§ Data items:
++++++++
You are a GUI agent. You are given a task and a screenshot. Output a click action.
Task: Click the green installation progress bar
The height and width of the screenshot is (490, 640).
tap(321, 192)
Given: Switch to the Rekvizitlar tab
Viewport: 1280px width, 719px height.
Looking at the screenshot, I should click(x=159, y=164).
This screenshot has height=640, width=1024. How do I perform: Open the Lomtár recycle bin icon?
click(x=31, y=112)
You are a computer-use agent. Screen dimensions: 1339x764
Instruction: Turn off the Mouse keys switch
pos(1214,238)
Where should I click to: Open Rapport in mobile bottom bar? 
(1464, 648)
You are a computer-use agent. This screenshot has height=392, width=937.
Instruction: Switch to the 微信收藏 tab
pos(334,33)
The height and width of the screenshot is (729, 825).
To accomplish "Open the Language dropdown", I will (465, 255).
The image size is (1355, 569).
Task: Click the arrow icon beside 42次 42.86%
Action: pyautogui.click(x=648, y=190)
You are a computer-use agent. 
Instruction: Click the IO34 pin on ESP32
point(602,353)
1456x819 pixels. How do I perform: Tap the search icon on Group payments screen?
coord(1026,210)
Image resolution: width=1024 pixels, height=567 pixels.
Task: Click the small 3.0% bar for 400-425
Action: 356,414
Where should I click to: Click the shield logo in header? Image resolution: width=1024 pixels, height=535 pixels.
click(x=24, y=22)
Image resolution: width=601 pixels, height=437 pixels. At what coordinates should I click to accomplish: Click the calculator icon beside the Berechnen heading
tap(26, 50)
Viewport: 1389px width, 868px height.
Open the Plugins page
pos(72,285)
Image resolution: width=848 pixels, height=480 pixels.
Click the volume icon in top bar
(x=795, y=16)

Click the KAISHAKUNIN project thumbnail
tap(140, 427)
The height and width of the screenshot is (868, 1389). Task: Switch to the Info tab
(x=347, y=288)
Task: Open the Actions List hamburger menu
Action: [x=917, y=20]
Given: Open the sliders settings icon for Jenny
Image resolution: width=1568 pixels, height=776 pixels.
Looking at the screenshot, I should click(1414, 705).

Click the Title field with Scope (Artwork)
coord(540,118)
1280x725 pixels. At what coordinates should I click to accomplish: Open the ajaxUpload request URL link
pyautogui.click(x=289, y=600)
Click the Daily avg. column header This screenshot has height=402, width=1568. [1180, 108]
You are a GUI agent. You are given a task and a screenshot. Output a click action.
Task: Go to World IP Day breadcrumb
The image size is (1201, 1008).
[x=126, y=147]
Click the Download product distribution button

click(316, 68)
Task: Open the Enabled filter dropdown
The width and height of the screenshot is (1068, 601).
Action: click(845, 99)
++++++++
Among the lines above, find those containing the word "computer" and copy each.

§ ANSWER BOX:
You are a computer-use agent. Screen dimensions: 1339x764
You are a computer-use agent. This screenshot has height=392, width=937.
You are a computer-use agent. 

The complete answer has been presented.